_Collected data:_
::::::

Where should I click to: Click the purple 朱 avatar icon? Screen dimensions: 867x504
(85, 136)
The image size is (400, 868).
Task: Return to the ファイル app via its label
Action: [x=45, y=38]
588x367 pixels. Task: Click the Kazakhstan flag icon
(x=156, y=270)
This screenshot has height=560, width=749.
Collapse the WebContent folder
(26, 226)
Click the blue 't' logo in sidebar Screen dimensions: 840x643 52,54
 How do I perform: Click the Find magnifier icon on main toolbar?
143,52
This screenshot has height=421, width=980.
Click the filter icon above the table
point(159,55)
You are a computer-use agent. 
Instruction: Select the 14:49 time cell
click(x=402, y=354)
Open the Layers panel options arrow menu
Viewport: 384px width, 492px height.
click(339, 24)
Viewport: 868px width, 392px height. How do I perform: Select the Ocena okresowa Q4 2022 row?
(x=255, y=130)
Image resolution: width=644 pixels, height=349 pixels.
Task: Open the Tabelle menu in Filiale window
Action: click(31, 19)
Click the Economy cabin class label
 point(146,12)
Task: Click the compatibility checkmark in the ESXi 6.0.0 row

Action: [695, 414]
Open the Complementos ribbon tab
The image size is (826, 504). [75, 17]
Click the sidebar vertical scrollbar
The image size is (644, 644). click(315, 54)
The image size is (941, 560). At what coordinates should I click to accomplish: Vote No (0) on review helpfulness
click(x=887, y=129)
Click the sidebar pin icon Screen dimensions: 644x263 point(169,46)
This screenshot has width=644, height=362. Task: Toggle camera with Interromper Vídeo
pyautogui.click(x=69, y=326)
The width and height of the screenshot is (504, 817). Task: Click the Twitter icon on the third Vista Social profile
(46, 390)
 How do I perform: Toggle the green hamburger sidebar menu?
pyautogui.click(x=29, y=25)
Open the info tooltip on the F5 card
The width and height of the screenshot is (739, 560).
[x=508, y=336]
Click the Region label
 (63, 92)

::::::

_Problem description:_
Your task is to retype the data exactly, with no line missing.

_Answer space:_
Where should I click to: Click the purple 朱 avatar icon? Screen dimensions: 867x504
(85, 136)
The image size is (400, 868).
Task: Return to the ファイル app via its label
Action: [x=45, y=38]
588x367 pixels. Task: Click the Kazakhstan flag icon
(x=156, y=270)
This screenshot has height=560, width=749.
Collapse the WebContent folder
(26, 226)
Click the blue 't' logo in sidebar Screen dimensions: 840x643 52,54
 How do I perform: Click the Find magnifier icon on main toolbar?
143,52
This screenshot has height=421, width=980.
Click the filter icon above the table
point(159,55)
You are a computer-use agent. 
Instruction: Select the 14:49 time cell
click(x=402, y=354)
Open the Layers panel options arrow menu
Viewport: 384px width, 492px height.
click(339, 24)
Viewport: 868px width, 392px height. How do I perform: Select the Ocena okresowa Q4 2022 row?
(x=255, y=130)
Image resolution: width=644 pixels, height=349 pixels.
Task: Open the Tabelle menu in Filiale window
Action: click(31, 19)
Click the Economy cabin class label
 point(146,12)
Task: Click the compatibility checkmark in the ESXi 6.0.0 row

Action: [695, 414]
Open the Complementos ribbon tab
The image size is (826, 504). [75, 17]
Click the sidebar vertical scrollbar
The image size is (644, 644). click(315, 54)
The image size is (941, 560). At what coordinates should I click to accomplish: Vote No (0) on review helpfulness
click(x=887, y=129)
Click the sidebar pin icon Screen dimensions: 644x263 point(169,46)
This screenshot has width=644, height=362. Task: Toggle camera with Interromper Vídeo
pyautogui.click(x=69, y=326)
The width and height of the screenshot is (504, 817). Task: Click the Twitter icon on the third Vista Social profile
(46, 390)
 How do I perform: Toggle the green hamburger sidebar menu?
pyautogui.click(x=29, y=25)
Open the info tooltip on the F5 card
The width and height of the screenshot is (739, 560).
[x=508, y=336]
Click the Region label
 (63, 92)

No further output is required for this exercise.